TAREA A: Muestra todas las líneas de los registros que contengan la palabra "This", respetando mayúsculas y minúsculas.

ARTÍCULO:
--- --- ---

DGD: Textiles-Serie negra 35 (clonografía), 2012 |
miércoles, 15 de mayo de 2013
Tradición y ruptura: el conflicto esencial. Apostillas (XVI: La tradición es lo opuesto a la felicidad)
(XVI) La tradición
es lo opuesto a la felicidad
Cyril Connolly se hace una gran pregunta: “Con el deseo de
progresar viene anexo el temor a no progresar, el sentimiento de culpa. Si no
hubiera padres que se empeñaran en que seamos buenos, ni maestros que nos
convencieran de que aprendiéramos, ni nadie que quisiera sentirse orgulloso de
nosotros, ¿no viviríamos felices?”. De ahí se deduce fácilmente que la
tradición es lo opuesto de la felicidad, o al menos que no la tiene como fin
supremo. Más bien, si hubiera que pensar en su meta, vendrían de inmediato a la
mente palabras como deber (ser
buenos) y trabajo (ser útiles o
productivos).

--- --- ---

LISTA DE REGISTROS:
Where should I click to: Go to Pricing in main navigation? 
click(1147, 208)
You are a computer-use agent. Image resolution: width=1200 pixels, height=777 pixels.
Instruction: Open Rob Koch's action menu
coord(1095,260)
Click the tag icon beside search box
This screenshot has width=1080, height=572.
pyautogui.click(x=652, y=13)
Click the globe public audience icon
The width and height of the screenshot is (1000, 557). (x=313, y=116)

--- --- ---

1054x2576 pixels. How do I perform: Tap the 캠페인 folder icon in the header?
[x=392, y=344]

--- --- ---

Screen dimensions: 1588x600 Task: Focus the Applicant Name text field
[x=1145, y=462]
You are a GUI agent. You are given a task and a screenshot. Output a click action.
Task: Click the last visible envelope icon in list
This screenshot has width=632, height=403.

--- --- ---

TAREA B: Según el artículo, ¿qué palabras vendrían a la mente si hubiera que pensar en la meta de la tradición?

RESPUESTA ESCRITA A:
This screenshot has width=1080, height=572.
This screenshot has width=632, height=403.

RESPUESTA ESCRITA B: Deber (ser buenos) y trabajo (ser útiles o productivos).